Tony said that the plug slides forward and back, with a spring behind it.
With that setup, four cutes is likely to work, since you slide the key
and plug further back for the offset position.

On Wed, 9 Apr 2025, The Doctor via cctalk wrote:
The photos of the plug, of the dorsal surface, show the three sets of pin 
stacks,
though.  The whole plug moves in and out by the spring.  The leftmost set of pin
stacks is physically offset by a position of one pin stack.

I might not have been clear in the terminolgy that I used, . . .
The plug is the small (between 1/2" and 3/4" diameter ) cylindrical part that the key is physically touching touching. The plug rotates within the "body" of the lock. Turning the plug turns the cam or other actuator, such as a rotary switch, behind the lock that does the physical work The in/out motion relative to the body lines up the cuts of the key offset front or back relative to the three sets of chambers in the body. The key moves with the plug, so the key itself is further in or further out relative to the body of the lock.

As mentioned, if the plug did not have that front/back movement, then the simplest way to accomplish it would be a 5 cut key, that engages four (1-4) cuts of the key with one of the pin chambers, and engages cuts 2-5) with the offset chambers. That would require that the 4 pin stacks of pinning of one (or two) chambers be the same pinning as a different set of four chambers further in or out. such as depths of cuts of the key as of 5 6 7 8 9 and 6 7 8 9 3, which could be a key cut 5 6 7 8 9 3

It is a clever way to make one key work them, but with an "interlock" to prevent accidentally turning too far. Just like having to press down on the shift lever, or press a button on the side, to shift a car into PARK or REVERSE, so that you don't accidentally do either of those shifts while you are PRNDLing down the road.
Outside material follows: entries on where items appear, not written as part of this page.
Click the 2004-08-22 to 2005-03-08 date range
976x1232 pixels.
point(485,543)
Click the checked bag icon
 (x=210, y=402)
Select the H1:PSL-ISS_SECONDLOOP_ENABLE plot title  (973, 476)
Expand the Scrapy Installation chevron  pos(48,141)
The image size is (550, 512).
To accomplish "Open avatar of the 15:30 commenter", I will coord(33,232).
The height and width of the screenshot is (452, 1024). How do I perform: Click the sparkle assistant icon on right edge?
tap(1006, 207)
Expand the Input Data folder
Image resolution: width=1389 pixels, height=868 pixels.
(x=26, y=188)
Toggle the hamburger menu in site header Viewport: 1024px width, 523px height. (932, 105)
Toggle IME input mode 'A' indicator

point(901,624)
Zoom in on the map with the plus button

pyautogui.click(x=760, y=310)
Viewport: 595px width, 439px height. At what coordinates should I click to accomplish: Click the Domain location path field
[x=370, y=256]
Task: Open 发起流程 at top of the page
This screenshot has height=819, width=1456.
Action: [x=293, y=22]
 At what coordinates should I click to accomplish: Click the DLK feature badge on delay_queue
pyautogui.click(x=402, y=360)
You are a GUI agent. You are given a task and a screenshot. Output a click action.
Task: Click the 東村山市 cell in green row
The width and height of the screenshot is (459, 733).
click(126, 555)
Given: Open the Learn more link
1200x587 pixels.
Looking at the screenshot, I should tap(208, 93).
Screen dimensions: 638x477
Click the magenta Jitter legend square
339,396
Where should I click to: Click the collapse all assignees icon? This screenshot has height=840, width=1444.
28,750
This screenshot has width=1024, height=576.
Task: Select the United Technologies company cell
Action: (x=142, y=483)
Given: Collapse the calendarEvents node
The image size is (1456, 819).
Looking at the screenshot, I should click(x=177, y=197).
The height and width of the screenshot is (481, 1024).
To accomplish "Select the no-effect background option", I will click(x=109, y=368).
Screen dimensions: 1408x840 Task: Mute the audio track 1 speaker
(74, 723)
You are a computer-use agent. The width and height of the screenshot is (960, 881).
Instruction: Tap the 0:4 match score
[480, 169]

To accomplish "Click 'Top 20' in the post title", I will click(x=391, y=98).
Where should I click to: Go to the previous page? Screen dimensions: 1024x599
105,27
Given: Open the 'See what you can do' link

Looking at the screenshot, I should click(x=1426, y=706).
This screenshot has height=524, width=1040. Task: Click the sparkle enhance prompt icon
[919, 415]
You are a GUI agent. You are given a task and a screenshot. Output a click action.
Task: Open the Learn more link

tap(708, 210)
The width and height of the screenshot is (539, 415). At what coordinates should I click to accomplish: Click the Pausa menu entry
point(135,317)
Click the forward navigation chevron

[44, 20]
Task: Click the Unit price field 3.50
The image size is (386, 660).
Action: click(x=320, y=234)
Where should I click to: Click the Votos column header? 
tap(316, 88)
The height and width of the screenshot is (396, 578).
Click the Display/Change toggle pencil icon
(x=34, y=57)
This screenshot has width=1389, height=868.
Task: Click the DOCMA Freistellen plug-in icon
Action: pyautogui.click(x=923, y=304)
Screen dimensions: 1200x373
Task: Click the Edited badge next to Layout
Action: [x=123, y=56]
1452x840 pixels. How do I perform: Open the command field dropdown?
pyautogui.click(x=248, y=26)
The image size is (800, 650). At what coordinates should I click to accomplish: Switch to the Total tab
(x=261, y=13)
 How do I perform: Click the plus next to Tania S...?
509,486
In terms of how much slop there can be, . . .

<elided>

<making notes...>

In the 1970s, back when car door keys were different from the ignition key, we had a situation where there were dozens of mutually inompatible key blanks (doors on Honda AN600) Only a few of those were available. So, we ground down some keys to make them fit different keyways. But, a very thin key could fit all of them, although it would break earlier than the correct stock key would.